Quelles difficultés avez-vous rencontré ?
En Californie, la taxation est plus importante que dans d’autres états du pays ce qi a entraîné le départ de beaucoup de gens : au cours des deux dernières années, 250 000 personnes ont quitté la Californie, ce qui n’était jamais arrivé avant ! Beaucoup d’entreprises ont néanmoins pu tirer leur épingle du jeu en démocratisant le télétravail : celles qui n’avaient pas besoin d’être établies en Californie ont pu partir s’installer en Floride, au Texas ou encore en Arizona, tout en conservant une clientèle californienne à distance. C’est le cas de beaucoup de sociétés du secteur de la tech.

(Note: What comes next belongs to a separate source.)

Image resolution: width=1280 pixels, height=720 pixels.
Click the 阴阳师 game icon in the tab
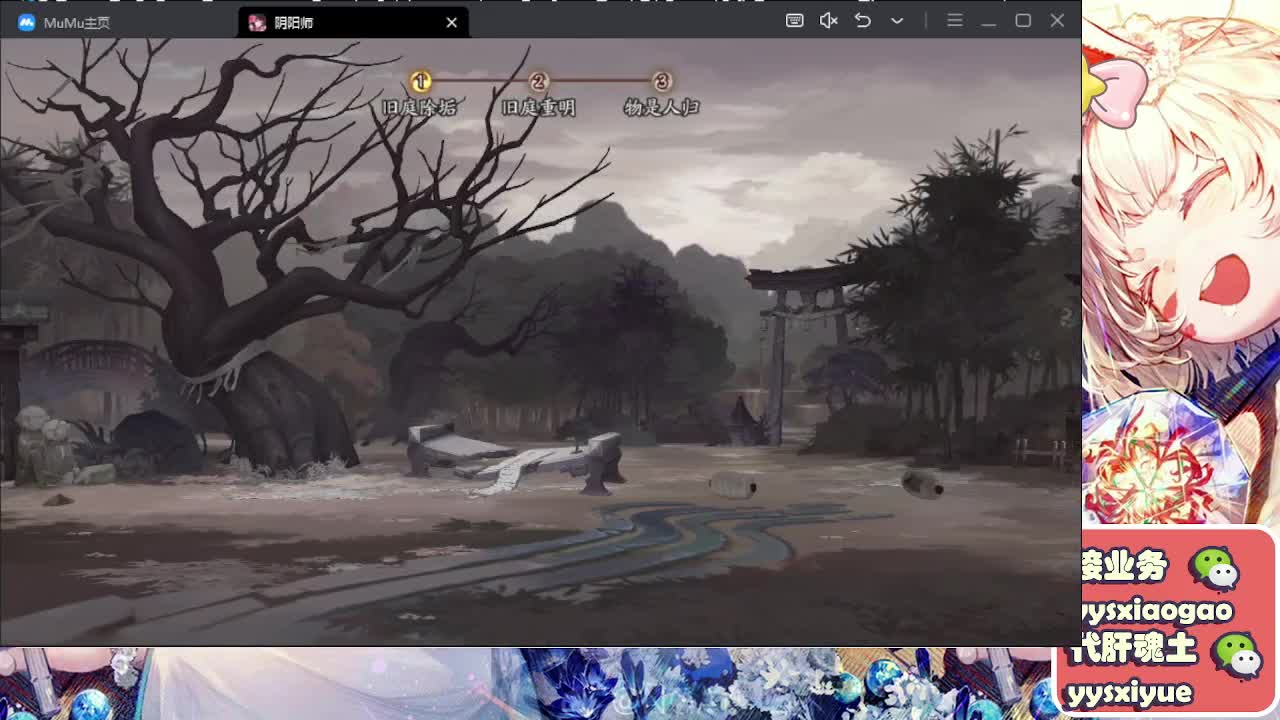[257, 22]
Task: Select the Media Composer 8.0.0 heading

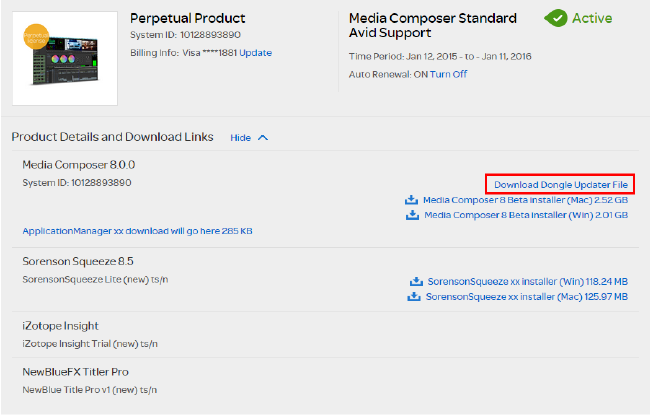Action: [78, 164]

Où en êtes-vous aujourd’hui ?
Nous avons mis un an à créer la plateforme et sommes aujourd’hui en discussion avec des investisseurs pour la développer davantage. Nos objectifs de croissance vont dépendre de ces investissements. Une fois que la plateforme sera pleinement développée et efficiente, nous envisagerons soit de la revendre, soit de la faire entrer en bourse car c’est le genre d’activité qui s’y prête bien.
Quels sont les avantages des États-Unis pour entreprendre ? Et les inconvénients ?

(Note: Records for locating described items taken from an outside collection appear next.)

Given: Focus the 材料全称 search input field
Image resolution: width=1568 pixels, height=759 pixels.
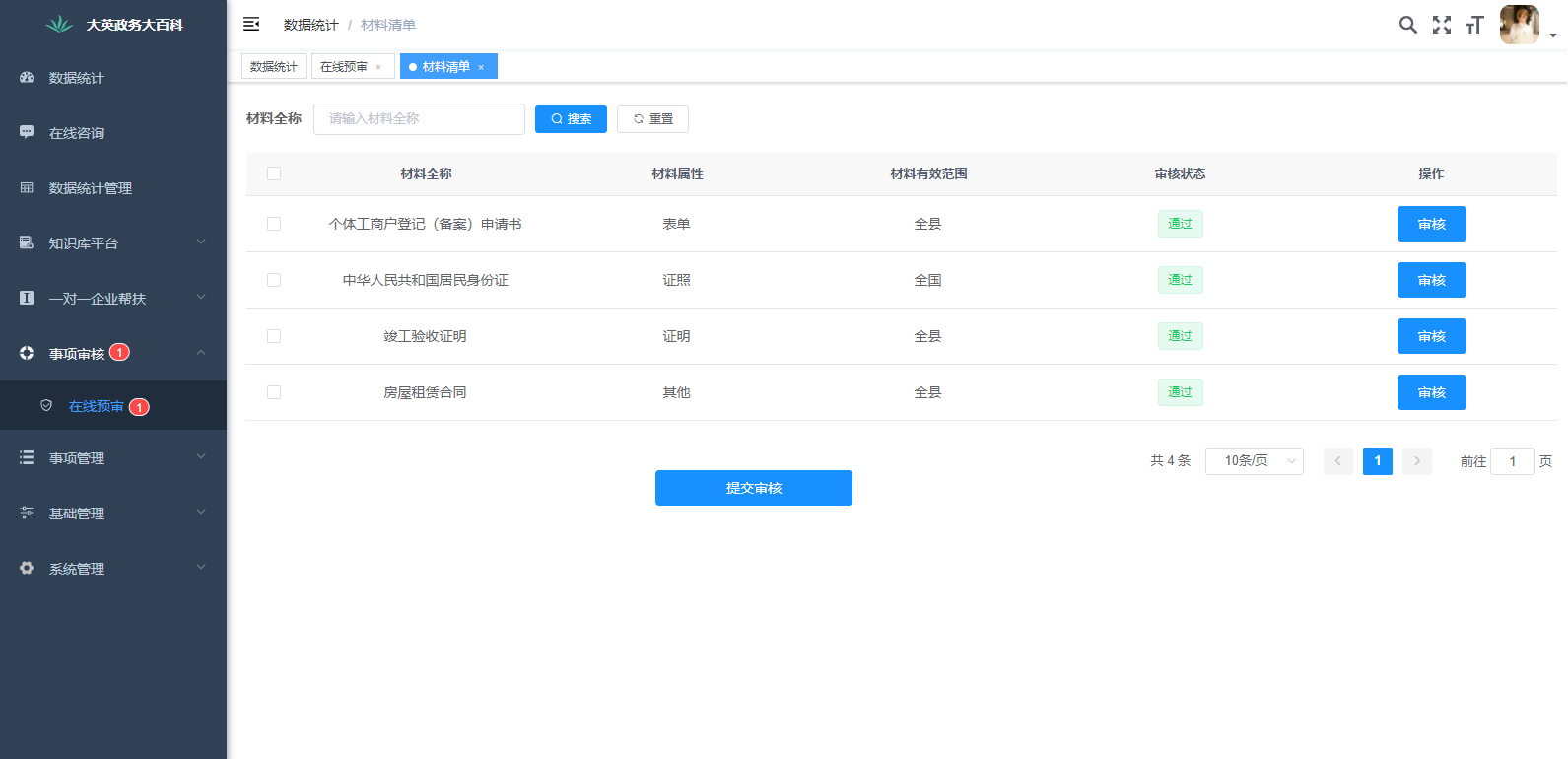Looking at the screenshot, I should point(419,119).
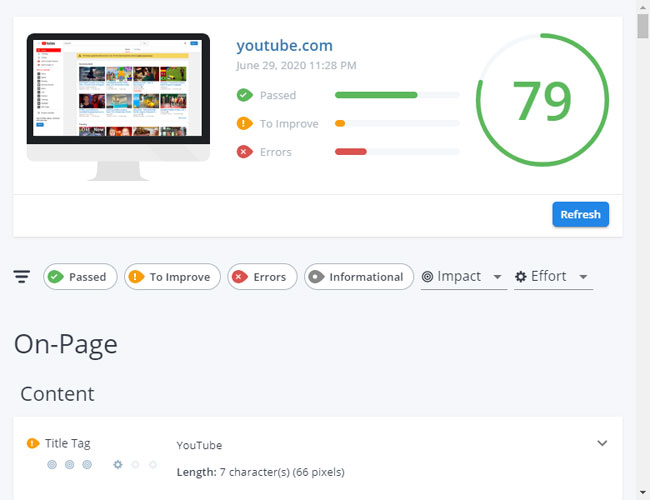Image resolution: width=650 pixels, height=500 pixels.
Task: Click the YouTube website screenshot thumbnail
Action: click(118, 90)
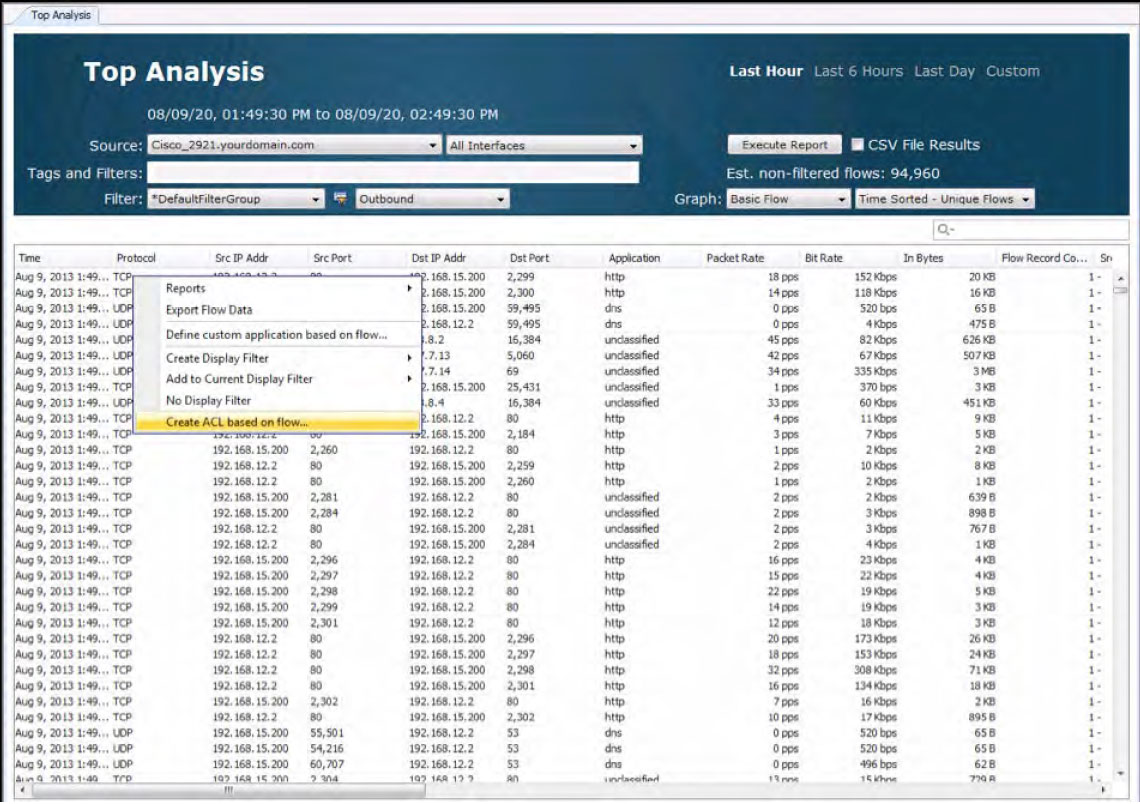Click the vertical scrollbar up arrow
This screenshot has height=804, width=1140.
click(1119, 277)
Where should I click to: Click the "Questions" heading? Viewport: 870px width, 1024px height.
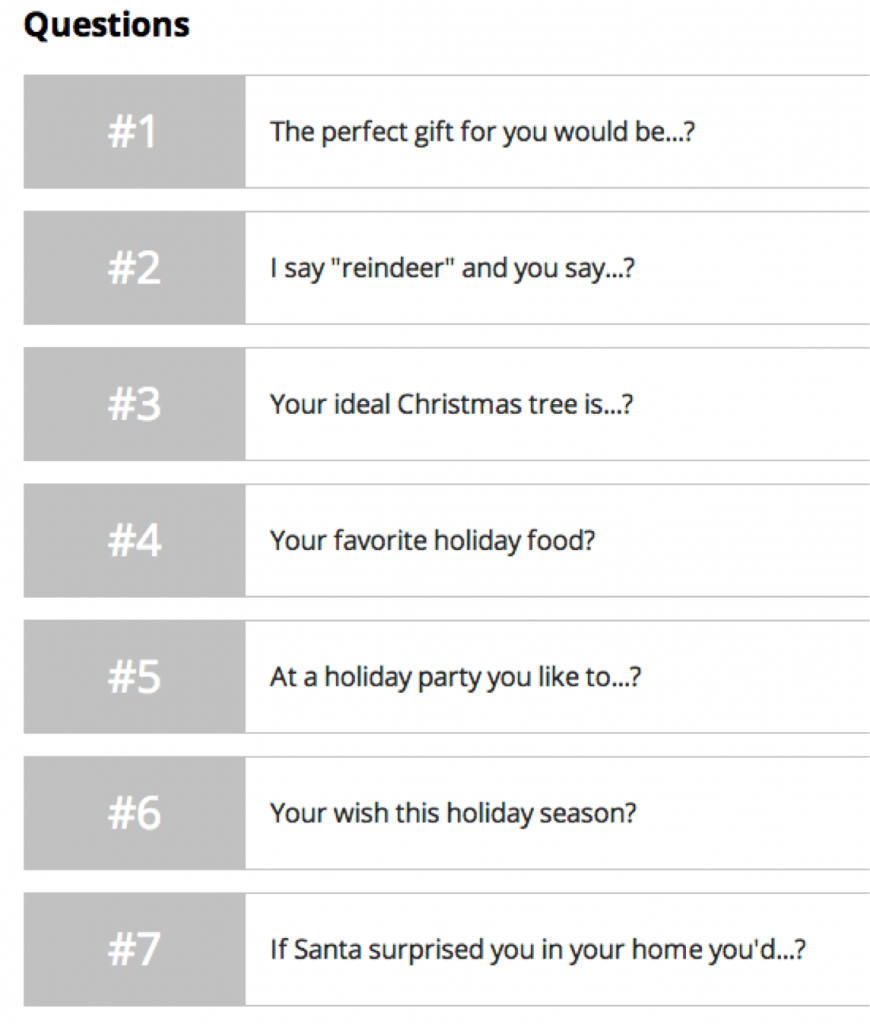(106, 24)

L’avantage aux États-Unis, c’est qu’il est possible de partir de rien pour monter une affaire. En revanche, les banques ne feront pas de prêt, sauf si vous engagez votre propre patrimoine notamment immobilier. Mais le plus gros souci pour ceux qui viennent s’établir ici, c’est d’obtenir un visa de travail ce qui est plus difficile qu’avant. Aujourd’hui, en tant qu’entrepreneur, il est possible d’investir et de s’installer avec un visa d’investisseurs pour une durée de quatre ans. Attention néanmoins : les démarches légales ne peuvent se faire qu’avec des avocats.
Quels conseils donneriez-vous à une personne qui souhaite créer son entreprise dans le même pays que vous ?
Le maître-mot aux États-Unis, c’est la flexibilité. Une activité qui fonctionne très bien aujourd’hui n’a aucune garantie de tenir dans les cinq ans à venir, et il faudra savoir rebondir si ça n’est pas le cas. Il faut toujours un plan B. C’est un raisonnement différent, loin de ce qu’on connaît en Europe. Ce que je constate aussi, c’est que la plupart des Européens veulent s’installer à New-York, Miami, San Francisco ou Los Angeles. Mais pour entreprendre, il ne faut pas aller là où tout existe déjà, parce que la concurrence y est effrénée et que vous n’aurez peut-être pas les moyens de vous imposer. Un autre écueil des entrepreneurs étrangers est de vouloir commencer par créer « une petite affaire ». « Petit » ne fonctionne pas aux États-Unis, il faut faire des projets d’une certaine envergure, sinon la clientèle est beaucoup plus dure à attirer.